→ Exercise description
Please repeat the lines below exactly. Begin with the line containing "Nous contacter [menuitem] (227, 2530)" and go on through the line containing "Afficher les sujets".

[Entries shown — start]

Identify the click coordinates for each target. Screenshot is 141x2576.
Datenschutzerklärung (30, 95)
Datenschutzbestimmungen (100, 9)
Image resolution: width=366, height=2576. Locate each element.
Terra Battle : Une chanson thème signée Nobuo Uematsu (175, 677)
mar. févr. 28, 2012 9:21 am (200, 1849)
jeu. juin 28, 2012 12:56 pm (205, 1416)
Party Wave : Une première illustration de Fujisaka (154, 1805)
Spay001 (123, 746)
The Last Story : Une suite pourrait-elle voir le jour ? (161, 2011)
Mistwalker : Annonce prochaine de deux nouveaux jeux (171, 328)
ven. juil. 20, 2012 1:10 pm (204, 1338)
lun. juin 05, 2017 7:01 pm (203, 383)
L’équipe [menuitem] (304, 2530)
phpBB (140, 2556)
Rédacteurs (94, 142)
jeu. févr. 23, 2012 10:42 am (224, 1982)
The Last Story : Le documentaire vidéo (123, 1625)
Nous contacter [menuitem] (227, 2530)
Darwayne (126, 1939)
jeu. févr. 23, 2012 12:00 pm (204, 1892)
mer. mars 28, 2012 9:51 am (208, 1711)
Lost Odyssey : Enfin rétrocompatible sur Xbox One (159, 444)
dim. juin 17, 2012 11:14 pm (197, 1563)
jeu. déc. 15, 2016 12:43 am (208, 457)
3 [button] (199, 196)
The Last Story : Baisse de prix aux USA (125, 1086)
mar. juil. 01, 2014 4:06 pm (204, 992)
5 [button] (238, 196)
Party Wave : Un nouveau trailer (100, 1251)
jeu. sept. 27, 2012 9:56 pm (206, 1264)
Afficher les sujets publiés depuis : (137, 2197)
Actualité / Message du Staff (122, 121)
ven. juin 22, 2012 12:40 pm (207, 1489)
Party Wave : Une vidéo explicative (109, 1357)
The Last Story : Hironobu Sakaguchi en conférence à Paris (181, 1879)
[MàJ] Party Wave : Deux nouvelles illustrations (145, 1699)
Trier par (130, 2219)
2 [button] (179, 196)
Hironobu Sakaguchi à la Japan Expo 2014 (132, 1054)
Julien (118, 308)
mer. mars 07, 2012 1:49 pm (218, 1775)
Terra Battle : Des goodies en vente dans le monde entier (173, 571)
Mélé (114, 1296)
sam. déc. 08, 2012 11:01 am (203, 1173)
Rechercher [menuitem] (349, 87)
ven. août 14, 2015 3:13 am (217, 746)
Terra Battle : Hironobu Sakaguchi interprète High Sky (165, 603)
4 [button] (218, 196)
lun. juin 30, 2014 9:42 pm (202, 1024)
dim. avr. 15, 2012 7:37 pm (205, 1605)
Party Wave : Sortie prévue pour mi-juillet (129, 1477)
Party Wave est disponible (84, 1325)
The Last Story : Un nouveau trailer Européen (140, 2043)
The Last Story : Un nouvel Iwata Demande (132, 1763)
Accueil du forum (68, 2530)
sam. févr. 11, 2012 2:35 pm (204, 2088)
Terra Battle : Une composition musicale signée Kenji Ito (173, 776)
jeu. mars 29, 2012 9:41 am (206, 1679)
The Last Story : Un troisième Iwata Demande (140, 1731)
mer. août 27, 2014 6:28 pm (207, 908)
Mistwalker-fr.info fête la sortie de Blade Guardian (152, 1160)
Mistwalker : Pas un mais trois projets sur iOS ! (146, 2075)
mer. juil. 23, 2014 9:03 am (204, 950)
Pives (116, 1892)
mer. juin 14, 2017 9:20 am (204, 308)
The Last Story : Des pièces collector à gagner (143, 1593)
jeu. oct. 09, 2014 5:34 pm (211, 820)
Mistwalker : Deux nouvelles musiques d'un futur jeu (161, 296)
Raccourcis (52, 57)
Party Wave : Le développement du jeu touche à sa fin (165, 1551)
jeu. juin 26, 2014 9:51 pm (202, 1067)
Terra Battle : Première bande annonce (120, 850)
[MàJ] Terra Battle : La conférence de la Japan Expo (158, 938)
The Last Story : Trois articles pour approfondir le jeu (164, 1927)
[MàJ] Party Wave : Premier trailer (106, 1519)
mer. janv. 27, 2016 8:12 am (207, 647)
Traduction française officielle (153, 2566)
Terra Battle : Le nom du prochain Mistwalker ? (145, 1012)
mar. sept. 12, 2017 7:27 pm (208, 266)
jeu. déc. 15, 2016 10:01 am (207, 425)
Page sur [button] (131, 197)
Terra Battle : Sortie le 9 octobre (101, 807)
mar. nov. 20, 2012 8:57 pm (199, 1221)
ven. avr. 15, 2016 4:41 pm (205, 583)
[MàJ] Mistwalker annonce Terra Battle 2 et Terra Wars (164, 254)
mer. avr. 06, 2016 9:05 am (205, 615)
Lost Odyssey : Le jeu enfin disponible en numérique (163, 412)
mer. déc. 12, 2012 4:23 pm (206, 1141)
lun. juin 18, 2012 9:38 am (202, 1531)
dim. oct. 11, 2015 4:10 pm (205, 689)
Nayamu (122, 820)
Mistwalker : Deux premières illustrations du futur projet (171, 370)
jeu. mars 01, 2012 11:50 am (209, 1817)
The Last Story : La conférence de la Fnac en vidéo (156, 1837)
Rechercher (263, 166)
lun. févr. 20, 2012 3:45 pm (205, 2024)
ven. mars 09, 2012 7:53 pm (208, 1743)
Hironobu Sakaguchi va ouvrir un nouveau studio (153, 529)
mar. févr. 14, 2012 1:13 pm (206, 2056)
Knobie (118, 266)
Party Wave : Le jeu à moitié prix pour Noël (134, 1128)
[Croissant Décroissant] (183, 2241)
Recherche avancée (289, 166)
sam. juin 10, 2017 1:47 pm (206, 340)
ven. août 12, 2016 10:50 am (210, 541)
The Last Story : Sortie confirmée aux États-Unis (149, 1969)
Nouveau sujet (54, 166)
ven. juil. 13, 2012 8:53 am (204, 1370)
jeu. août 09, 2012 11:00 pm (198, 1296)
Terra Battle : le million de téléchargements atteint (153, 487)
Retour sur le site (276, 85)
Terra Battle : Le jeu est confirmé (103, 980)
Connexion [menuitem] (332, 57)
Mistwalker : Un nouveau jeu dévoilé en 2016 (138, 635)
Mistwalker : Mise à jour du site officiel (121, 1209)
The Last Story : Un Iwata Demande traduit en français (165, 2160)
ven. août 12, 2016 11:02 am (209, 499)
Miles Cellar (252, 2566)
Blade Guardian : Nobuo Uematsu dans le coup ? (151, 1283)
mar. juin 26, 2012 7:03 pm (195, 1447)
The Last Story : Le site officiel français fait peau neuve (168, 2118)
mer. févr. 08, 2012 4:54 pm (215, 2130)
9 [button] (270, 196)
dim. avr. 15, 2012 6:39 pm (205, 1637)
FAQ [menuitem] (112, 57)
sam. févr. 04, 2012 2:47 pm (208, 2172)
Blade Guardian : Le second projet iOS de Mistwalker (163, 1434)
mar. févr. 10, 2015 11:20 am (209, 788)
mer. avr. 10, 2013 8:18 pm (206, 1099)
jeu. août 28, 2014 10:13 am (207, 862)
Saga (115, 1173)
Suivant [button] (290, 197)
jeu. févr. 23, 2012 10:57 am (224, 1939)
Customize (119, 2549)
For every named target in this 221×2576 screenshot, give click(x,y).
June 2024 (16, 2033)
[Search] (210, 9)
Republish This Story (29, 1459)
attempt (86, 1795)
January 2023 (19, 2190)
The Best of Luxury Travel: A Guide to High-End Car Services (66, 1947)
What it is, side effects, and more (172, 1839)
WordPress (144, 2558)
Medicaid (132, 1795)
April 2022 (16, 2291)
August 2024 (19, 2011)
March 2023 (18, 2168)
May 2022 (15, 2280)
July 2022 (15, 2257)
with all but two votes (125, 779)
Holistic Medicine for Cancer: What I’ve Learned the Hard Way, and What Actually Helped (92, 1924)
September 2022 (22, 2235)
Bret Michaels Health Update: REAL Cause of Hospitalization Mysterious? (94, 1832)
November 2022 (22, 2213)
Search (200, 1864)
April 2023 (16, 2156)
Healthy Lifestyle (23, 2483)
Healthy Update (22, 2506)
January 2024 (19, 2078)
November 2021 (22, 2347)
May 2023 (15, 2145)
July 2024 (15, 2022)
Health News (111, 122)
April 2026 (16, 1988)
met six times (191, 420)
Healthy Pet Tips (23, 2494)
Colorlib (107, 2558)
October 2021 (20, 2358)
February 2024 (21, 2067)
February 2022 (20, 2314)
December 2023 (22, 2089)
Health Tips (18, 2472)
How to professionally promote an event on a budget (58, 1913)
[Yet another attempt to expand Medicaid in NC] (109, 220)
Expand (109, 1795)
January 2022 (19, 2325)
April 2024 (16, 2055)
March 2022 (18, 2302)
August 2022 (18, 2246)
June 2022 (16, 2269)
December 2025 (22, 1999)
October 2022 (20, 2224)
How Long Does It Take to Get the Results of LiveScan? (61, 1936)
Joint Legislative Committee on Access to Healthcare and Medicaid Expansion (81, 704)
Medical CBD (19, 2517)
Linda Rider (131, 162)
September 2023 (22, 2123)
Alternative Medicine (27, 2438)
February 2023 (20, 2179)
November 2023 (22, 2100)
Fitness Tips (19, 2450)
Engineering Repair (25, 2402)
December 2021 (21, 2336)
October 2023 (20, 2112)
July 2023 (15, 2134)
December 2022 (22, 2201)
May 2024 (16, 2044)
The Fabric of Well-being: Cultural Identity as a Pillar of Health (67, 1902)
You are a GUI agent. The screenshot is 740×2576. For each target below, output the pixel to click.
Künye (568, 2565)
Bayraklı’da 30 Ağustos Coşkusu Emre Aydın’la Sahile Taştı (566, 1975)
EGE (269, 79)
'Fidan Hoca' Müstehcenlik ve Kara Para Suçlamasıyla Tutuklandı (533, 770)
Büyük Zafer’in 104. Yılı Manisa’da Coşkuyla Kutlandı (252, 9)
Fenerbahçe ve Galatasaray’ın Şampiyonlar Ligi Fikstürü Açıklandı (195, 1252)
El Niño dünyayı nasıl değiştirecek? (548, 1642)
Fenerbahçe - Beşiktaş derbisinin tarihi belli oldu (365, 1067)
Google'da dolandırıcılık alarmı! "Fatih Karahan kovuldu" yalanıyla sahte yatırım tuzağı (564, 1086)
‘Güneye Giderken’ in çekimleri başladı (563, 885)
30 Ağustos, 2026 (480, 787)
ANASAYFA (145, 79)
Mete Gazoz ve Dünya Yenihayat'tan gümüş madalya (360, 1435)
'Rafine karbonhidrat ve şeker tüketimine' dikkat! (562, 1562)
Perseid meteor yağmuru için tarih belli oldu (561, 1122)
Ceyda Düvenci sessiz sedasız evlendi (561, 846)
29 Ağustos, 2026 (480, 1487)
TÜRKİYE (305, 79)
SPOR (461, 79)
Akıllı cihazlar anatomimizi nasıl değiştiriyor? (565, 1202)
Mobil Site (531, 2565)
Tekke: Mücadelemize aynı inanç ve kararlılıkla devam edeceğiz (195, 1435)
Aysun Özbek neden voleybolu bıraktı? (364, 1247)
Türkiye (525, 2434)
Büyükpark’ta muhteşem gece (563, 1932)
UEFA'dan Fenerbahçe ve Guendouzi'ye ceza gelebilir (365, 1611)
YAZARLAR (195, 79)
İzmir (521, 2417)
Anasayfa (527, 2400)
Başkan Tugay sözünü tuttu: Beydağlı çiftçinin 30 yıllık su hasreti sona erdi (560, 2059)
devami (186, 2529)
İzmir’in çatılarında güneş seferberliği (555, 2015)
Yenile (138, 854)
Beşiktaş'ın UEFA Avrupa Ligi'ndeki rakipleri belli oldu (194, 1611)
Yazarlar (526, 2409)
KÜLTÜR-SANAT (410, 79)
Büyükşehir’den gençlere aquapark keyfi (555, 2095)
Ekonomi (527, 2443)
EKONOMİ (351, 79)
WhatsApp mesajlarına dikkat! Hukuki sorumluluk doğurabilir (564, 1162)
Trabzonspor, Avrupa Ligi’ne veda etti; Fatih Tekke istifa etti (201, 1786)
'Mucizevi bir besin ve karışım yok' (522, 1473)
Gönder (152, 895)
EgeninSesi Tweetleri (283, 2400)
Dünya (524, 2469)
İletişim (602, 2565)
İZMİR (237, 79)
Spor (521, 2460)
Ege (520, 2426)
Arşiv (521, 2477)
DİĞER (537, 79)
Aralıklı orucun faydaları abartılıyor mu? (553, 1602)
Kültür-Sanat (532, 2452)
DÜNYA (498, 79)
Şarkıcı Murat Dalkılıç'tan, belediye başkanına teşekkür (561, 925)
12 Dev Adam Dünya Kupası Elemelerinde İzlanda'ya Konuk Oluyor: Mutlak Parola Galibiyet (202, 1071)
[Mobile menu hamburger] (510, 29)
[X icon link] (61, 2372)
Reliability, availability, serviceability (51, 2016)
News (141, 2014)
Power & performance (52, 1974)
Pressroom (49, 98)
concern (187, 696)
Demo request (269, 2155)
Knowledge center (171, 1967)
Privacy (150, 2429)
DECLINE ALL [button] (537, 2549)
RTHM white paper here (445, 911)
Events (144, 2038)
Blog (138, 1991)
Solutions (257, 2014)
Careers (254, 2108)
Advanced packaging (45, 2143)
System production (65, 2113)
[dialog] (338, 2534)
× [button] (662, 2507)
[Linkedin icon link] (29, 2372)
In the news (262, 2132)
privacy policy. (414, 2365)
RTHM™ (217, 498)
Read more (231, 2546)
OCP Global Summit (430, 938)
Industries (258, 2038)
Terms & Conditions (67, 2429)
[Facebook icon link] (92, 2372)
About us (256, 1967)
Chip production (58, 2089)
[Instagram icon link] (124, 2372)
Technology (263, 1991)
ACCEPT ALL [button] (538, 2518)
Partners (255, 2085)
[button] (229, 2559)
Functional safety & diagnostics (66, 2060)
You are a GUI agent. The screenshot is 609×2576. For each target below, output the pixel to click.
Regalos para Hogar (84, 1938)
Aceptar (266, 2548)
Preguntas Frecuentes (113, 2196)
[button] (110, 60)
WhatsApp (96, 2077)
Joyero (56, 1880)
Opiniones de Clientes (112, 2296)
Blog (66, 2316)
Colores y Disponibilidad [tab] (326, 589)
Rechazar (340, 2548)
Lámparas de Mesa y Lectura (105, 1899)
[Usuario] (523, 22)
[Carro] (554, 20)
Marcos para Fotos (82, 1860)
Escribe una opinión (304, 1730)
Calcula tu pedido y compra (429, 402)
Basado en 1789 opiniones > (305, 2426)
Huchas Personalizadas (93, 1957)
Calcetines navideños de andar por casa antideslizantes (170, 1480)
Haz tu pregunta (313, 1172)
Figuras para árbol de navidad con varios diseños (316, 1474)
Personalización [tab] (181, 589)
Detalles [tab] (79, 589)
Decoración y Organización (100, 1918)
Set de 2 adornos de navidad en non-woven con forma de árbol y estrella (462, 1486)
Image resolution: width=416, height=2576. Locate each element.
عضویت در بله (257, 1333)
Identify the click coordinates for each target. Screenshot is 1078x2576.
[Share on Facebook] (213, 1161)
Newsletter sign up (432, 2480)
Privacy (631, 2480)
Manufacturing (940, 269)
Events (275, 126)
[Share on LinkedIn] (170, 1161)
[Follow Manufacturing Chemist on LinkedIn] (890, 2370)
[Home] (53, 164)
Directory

[Entries shown — finish]

→ Result for this task
Nous contacter [menuitem] (227, 2530)
Darwayne (126, 1939)
jeu. févr. 23, 2012 12:00 pm (204, 1892)
mer. mars 28, 2012 9:51 am (208, 1711)
Lost Odyssey : Enfin rétrocompatible sur Xbox One (159, 444)
dim. juin 17, 2012 11:14 pm (197, 1563)
jeu. déc. 15, 2016 12:43 am (208, 457)
3 [button] (199, 196)
The Last Story : Baisse de prix aux USA (125, 1086)
mar. juil. 01, 2014 4:06 pm (204, 992)
5 [button] (238, 196)
Party Wave : Un nouveau trailer (100, 1251)
jeu. sept. 27, 2012 9:56 pm (206, 1264)
Afficher les sujets publiés depuis : (137, 2197)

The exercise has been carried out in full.